Não é que a leitura de Hiroshima dê prazer. Ao contrário, ela incomoda. E incomoda porque, lá no fundinho de nossa alma, temos dois sentimentos distintos, mas que correm para o mesmo estuário: primeiro, pertencemos todos a uma humanidade (solidariedade básica), e embora possamos “amolecer” nossa consciência, fatos de tais envergaduras não são possíveis de minorar (contundência); segundo, sabemos que a maldade não está vencida totalmente por nós mesmos (quem de nós não é capaz de alguma violência – às vezes, desarrazoada, vejam-se as brigas de trânsito).
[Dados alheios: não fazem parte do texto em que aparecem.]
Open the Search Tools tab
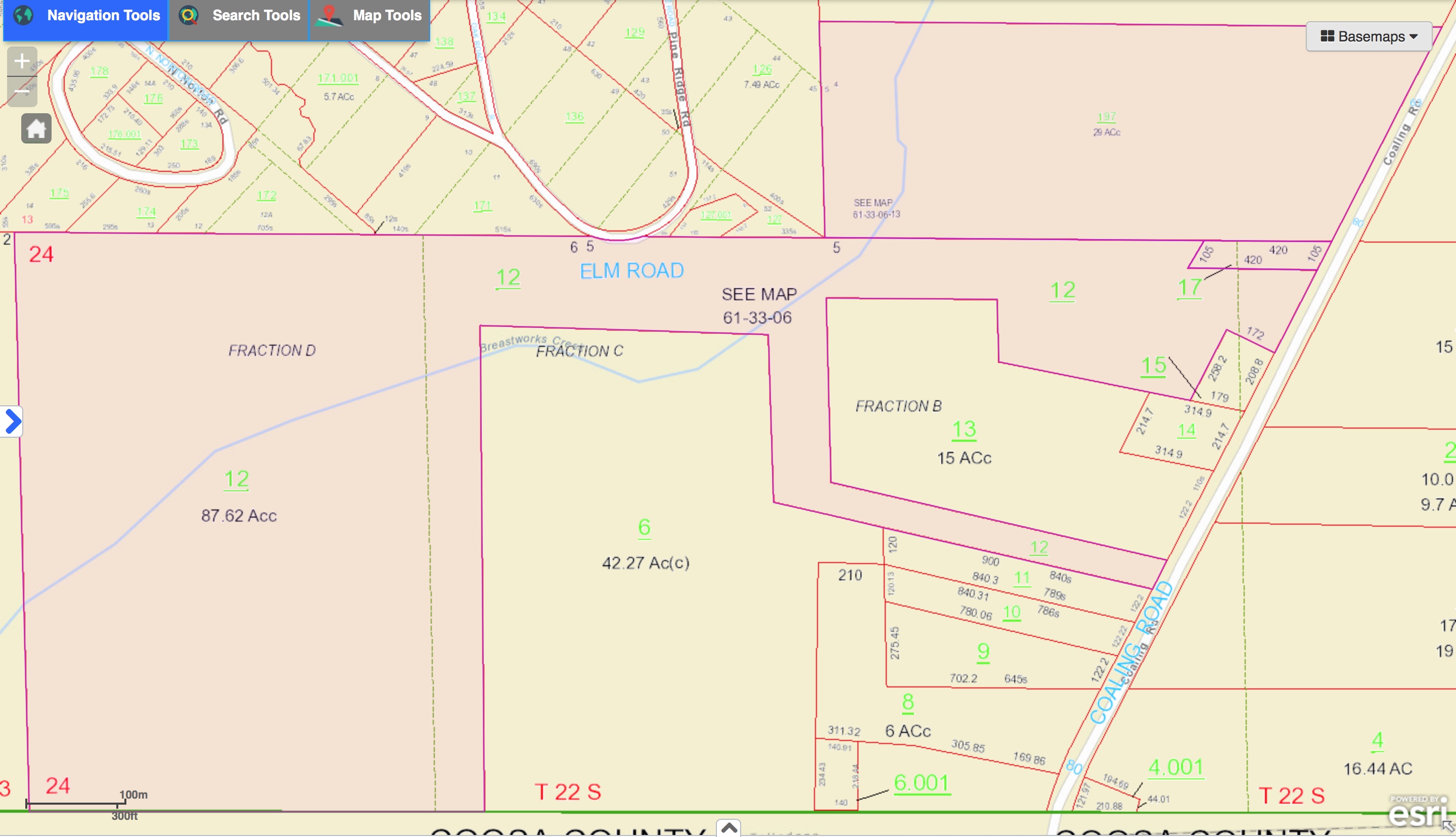pyautogui.click(x=256, y=16)
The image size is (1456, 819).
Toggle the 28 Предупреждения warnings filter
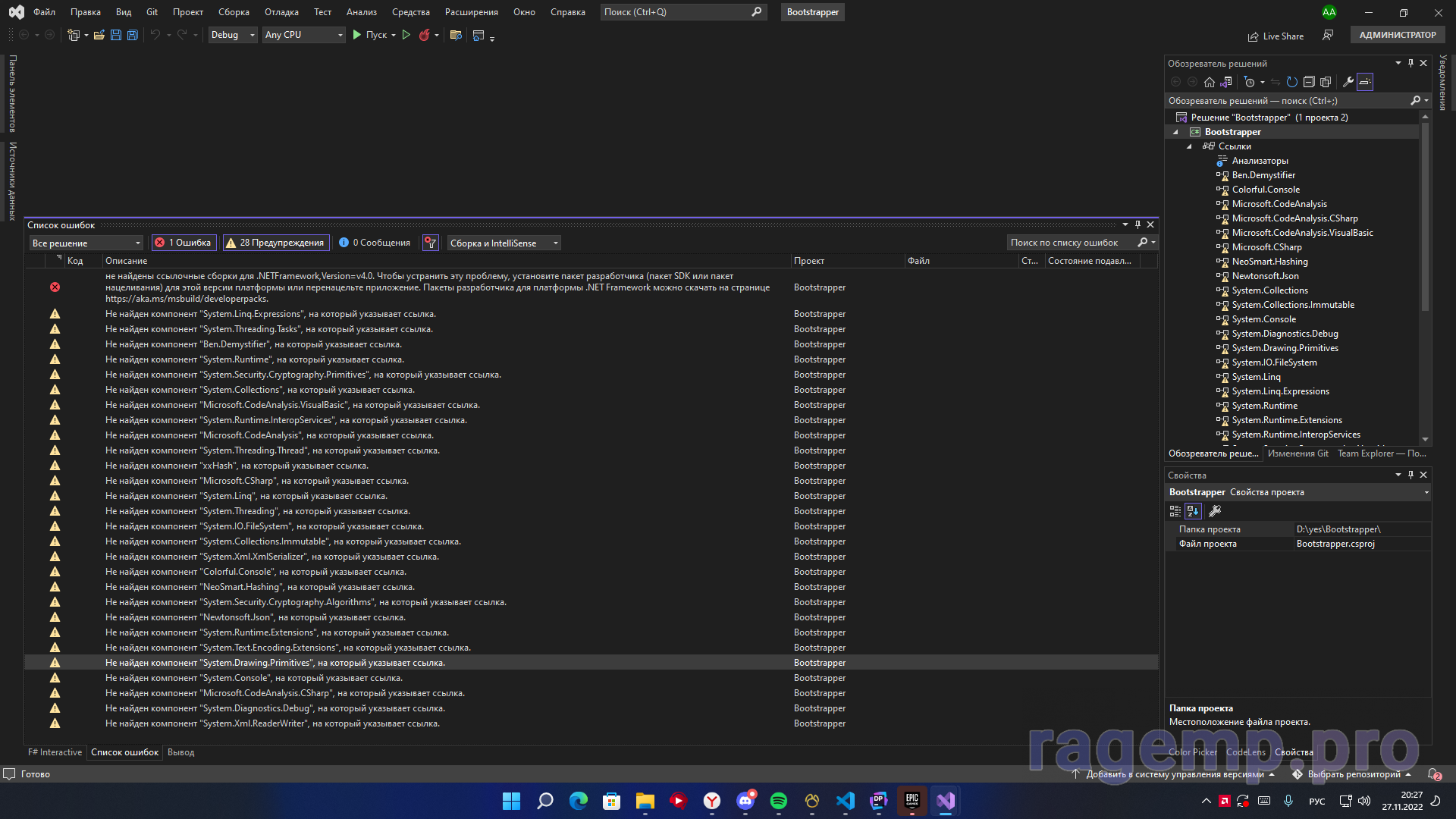click(275, 243)
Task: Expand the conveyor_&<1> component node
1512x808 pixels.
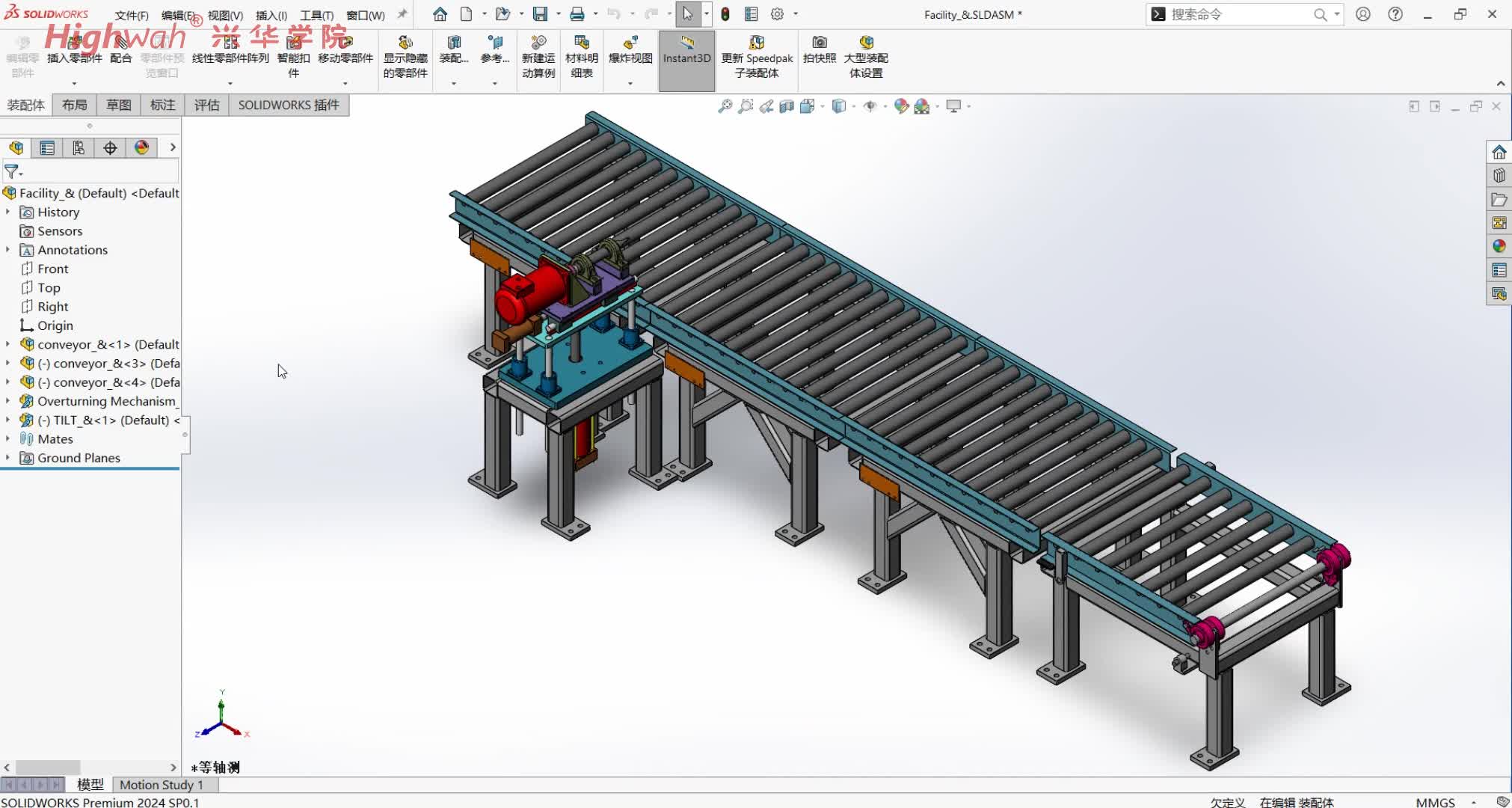Action: pos(8,344)
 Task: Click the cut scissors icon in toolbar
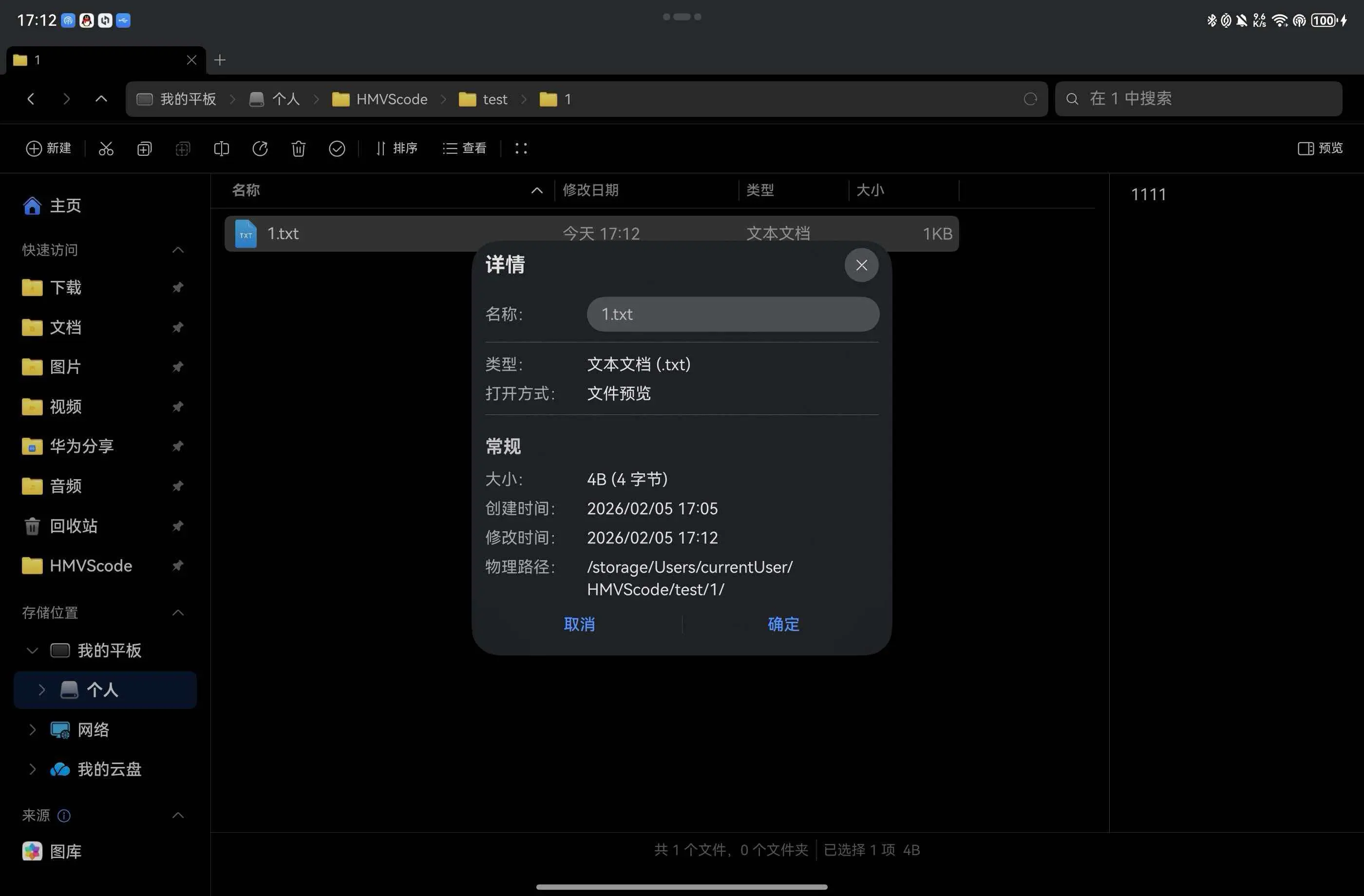pyautogui.click(x=106, y=149)
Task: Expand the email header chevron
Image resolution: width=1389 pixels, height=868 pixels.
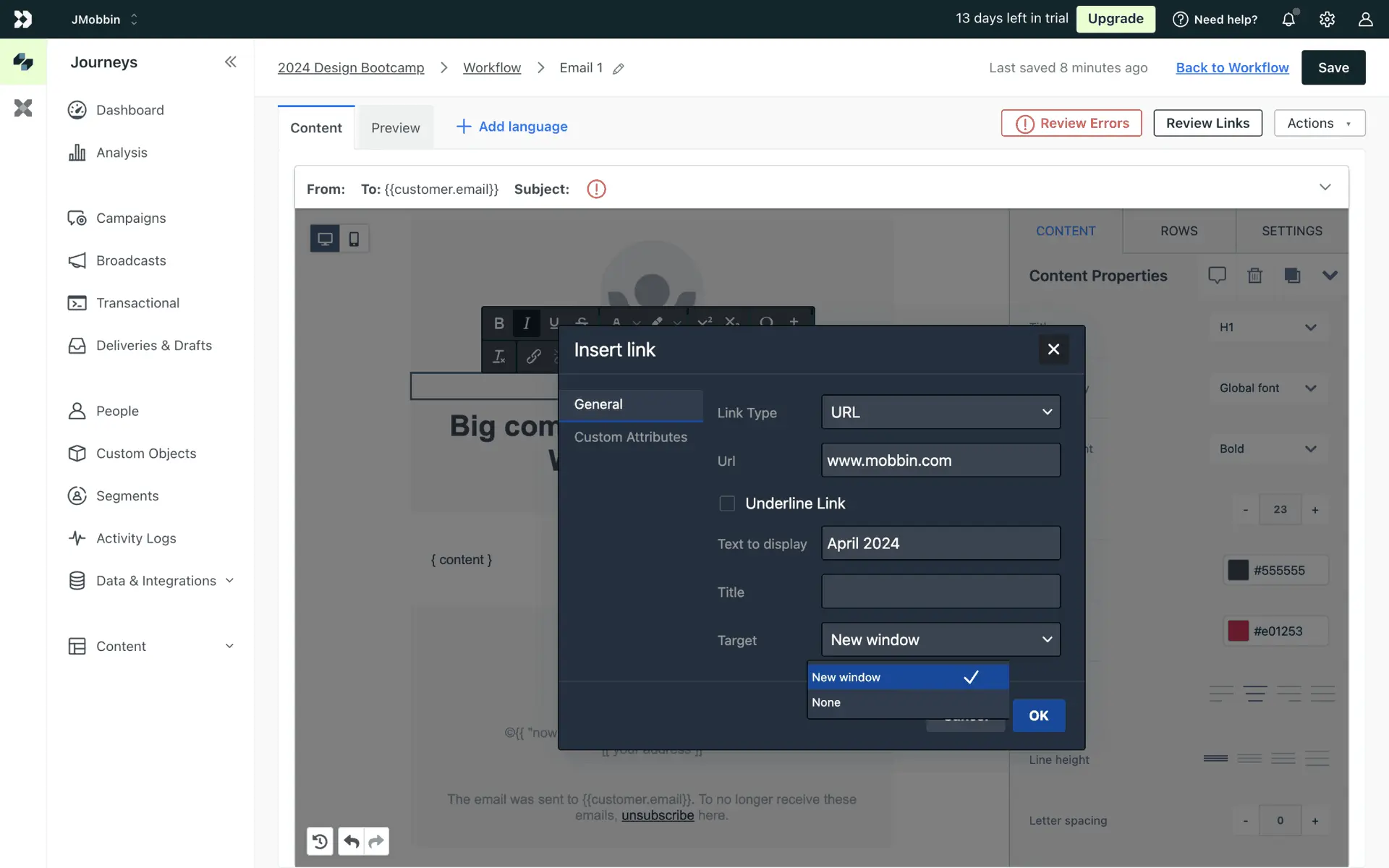Action: [x=1325, y=187]
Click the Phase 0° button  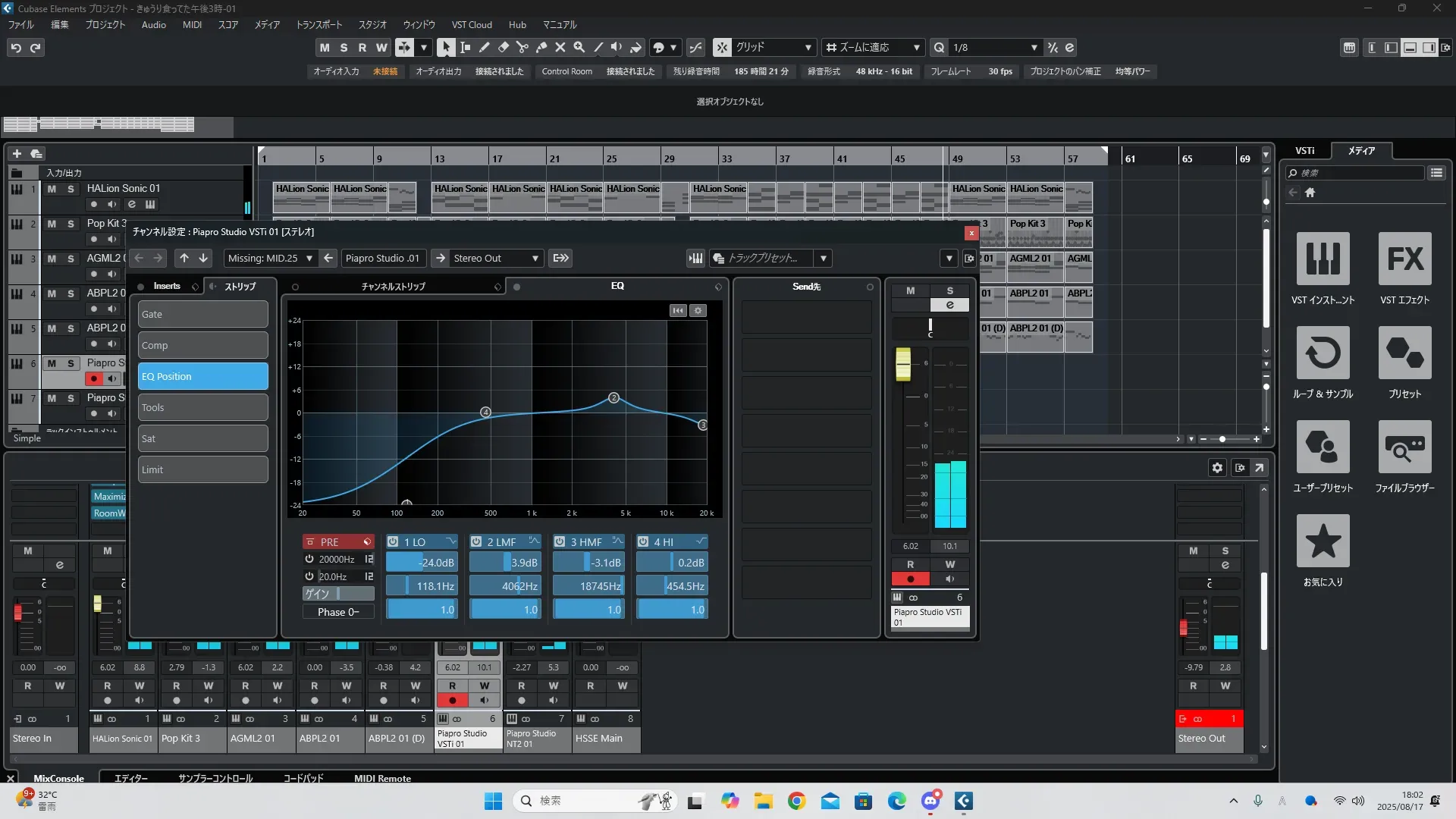[x=338, y=612]

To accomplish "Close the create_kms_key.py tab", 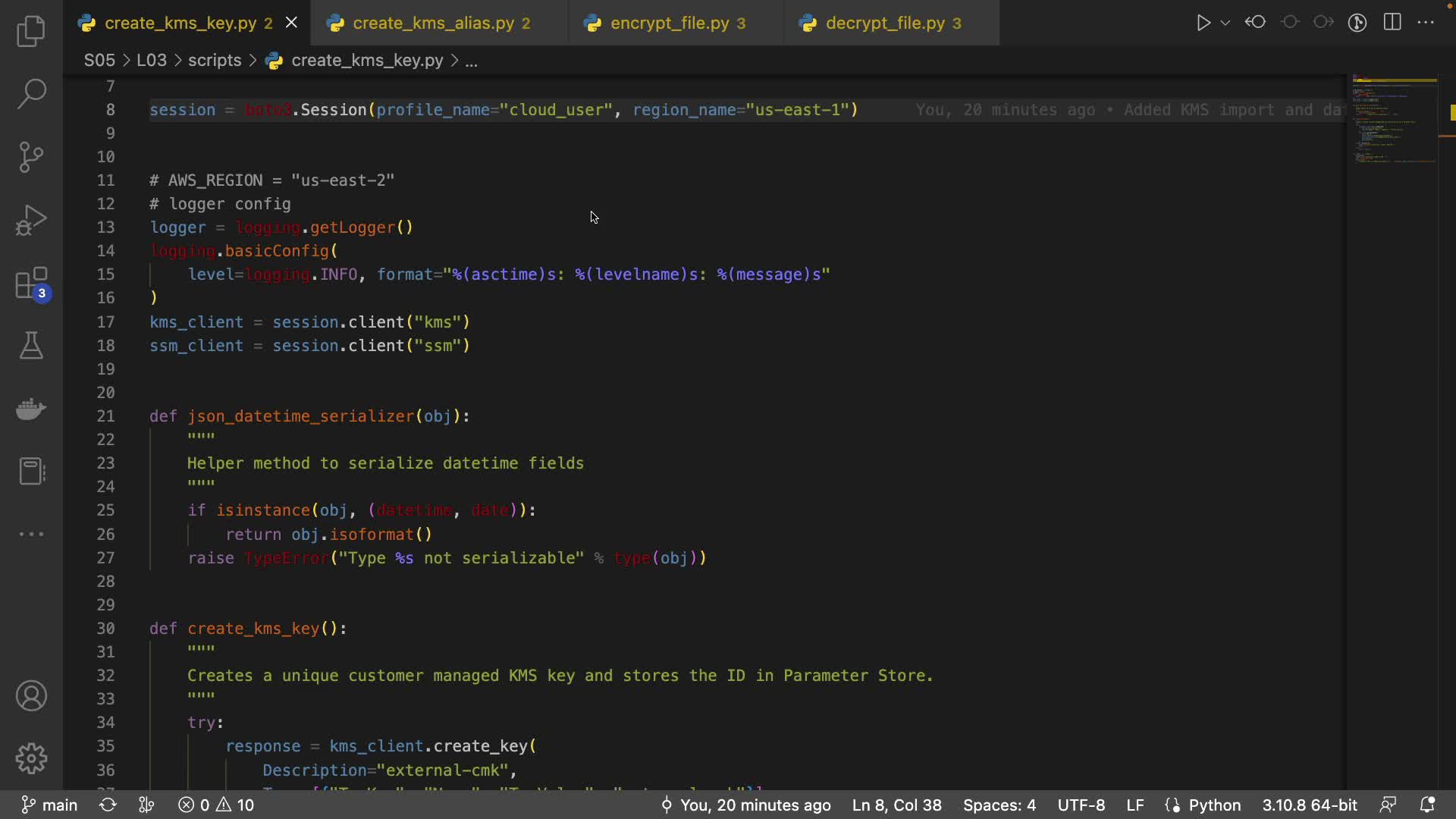I will (x=291, y=23).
Não é, portanto, leitura que se faça por prazer. É leitura que se faz pela importância do acontecido. Tais fatos nunca mais devem ser perpetrados. Até porque, como diz a brilhante frase dita pelo gênio Albert Einstein, “Não sei como será a terceira guerra mundial, mas sei como será a quarta: com paus e pedras.” Evidentemente, uma frase de efeito, mas verdadeira. Com a atual reserva atômica instalada para fins bélicos, se acontecer uma terceira guerra mundial, não haverá vencedores. Seremos todos perdedores, perderemos os avanços civilizatórios e retornaremos à era das cavernas.
Tal a importância de se ler Hiroshima, de John Hersey. Eu o recomendo enfaticamente, caro leitor. Incomoda, dói, é amargo, mas é necessário. Como alguns dos melhores remédios.